Luís, tens a certeza de que a pitão não constitui um perigo real para os seres humanos? Pelo menos para as crianças, ela constitui um perigo real e bem real. Se ela come cabras e cães e até vitelos (e come!), também pode comer uma criança. Há um poema de Agostinho Neto em que ele afirma ter sido salvo «do abraço da jiboia», mas não diz que idade tinha quando isso aconteceu. O poema é este: https://www.lusofoniapoetica.com/angola/agostinho-neto/mussunda-amigo.

Vi várias pitões no norte de Angola, onde eram chamadas jiboias. Onde quer que o terreno fosse rochoso, era garantido que havia por lá uma ou mais cobras dessas. Não era preciso procurar muito para se encontrar uma, imóvel, a fazer a digestão de mais um almoço (um antílope ou javali, talvez). Os angolanos até inventaram o verbo "jiboiar", cujo significado facilmente se adivinha. Os angolanos são danados para inventarem palavras...

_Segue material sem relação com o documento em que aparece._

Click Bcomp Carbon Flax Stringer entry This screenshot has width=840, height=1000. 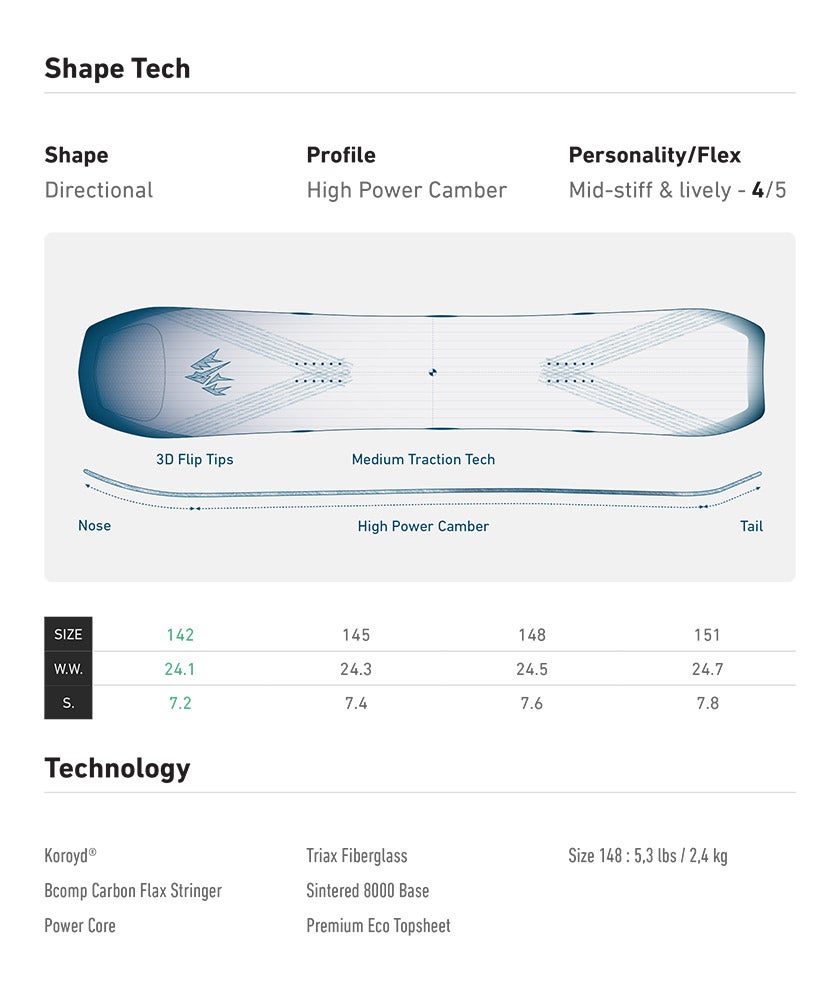coord(133,890)
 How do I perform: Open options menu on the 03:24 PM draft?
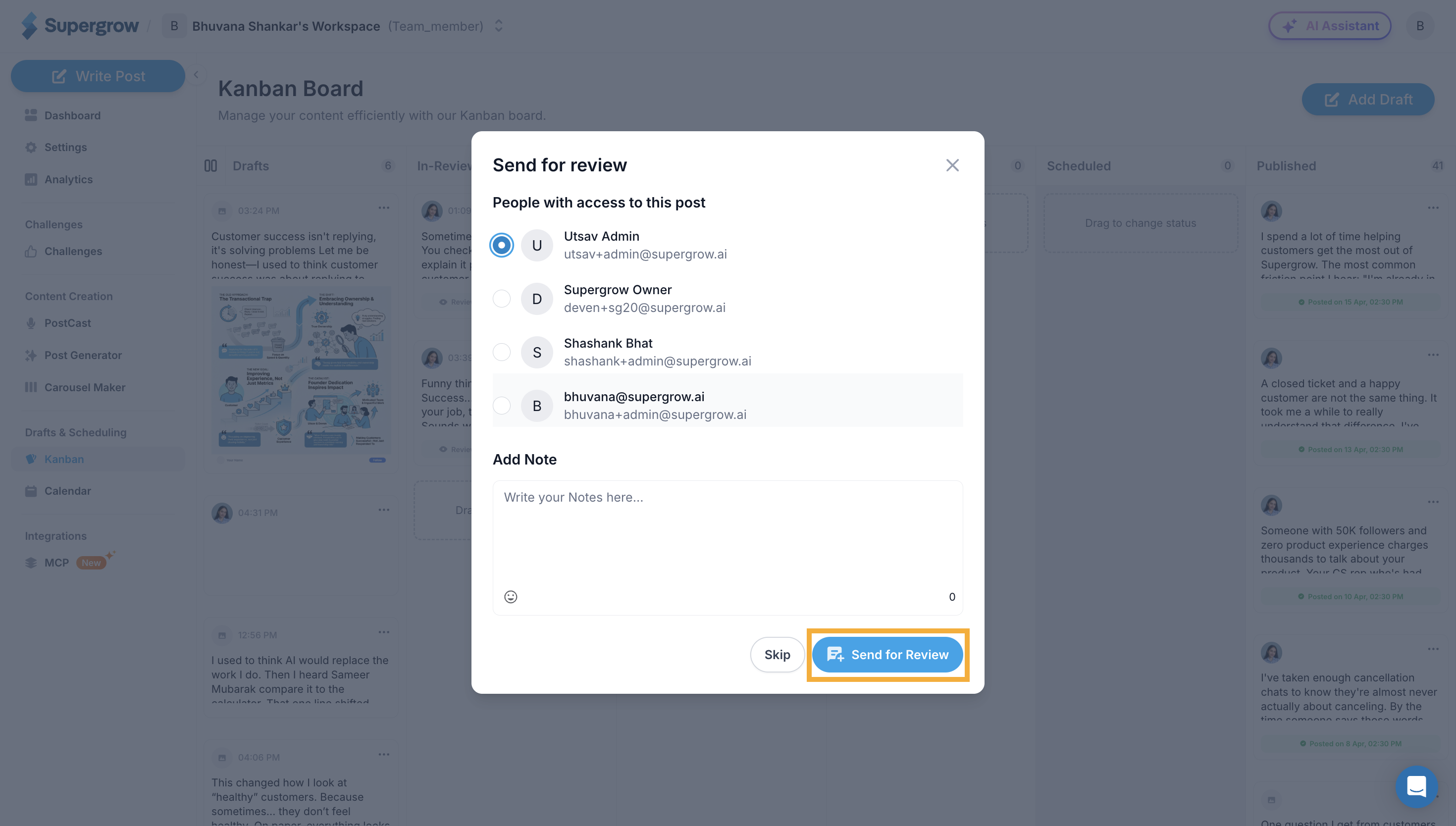384,207
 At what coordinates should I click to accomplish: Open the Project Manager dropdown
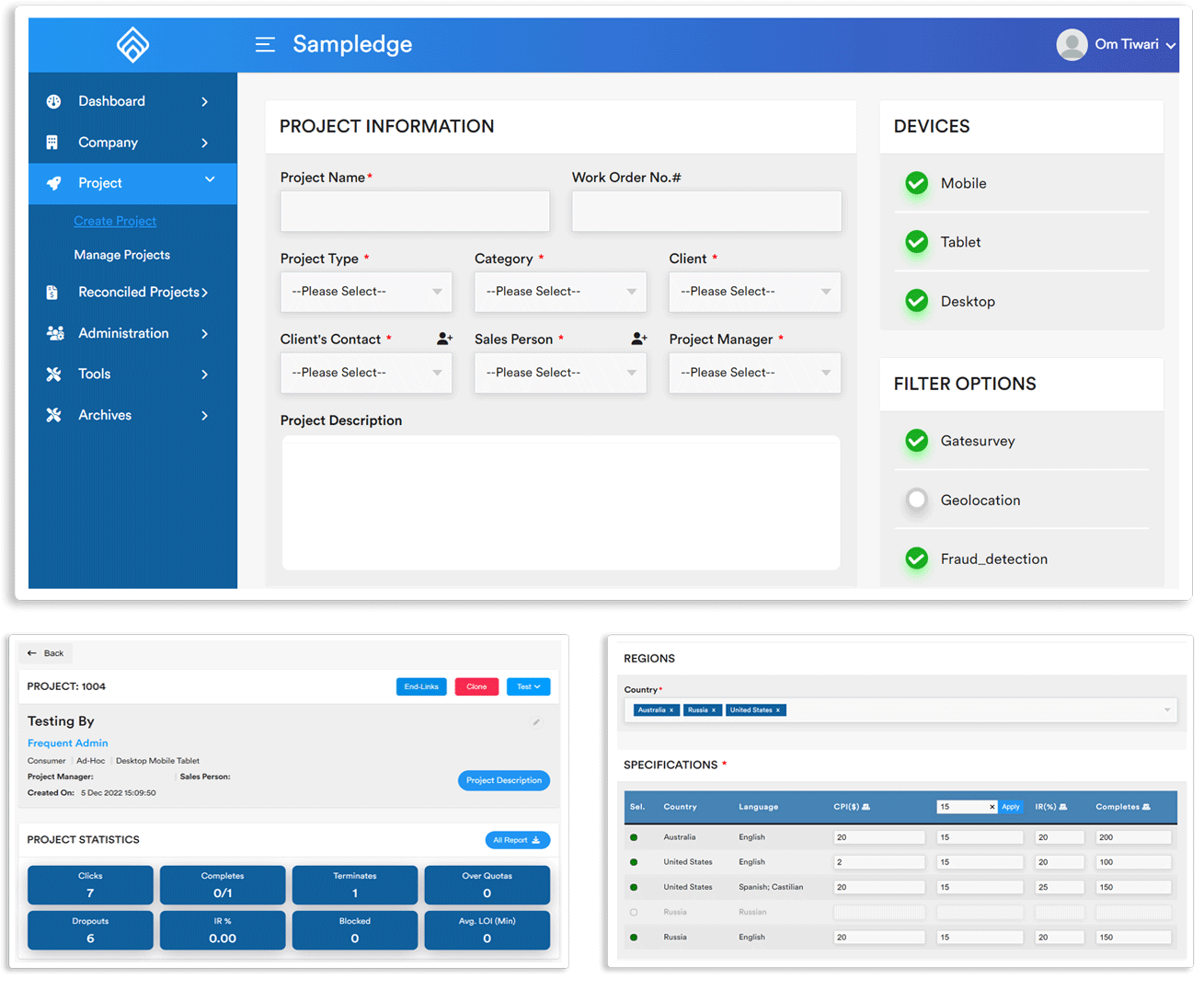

O uso em África de nomes provenientes do Brasil não é de espantar. O tráfico de escravos explica-o facilmente. As idas e vindas de navios negreiros entre o Brasil, por um lado, e a Guiné, a Mina, o Congo, Angola e outras paragens africanas, por outro, tornavam as colónias africanas, não colónias de Portugal diretamente, mas sim colónias do Brasil. Elas eram colónias de uma colónia; eram duplamente colónias. Por isso, não é de admirar que em Angola, nomeadamente, se chame jiboia a uma pitão, onça a um leopardo ou jacaré a um crocodilo.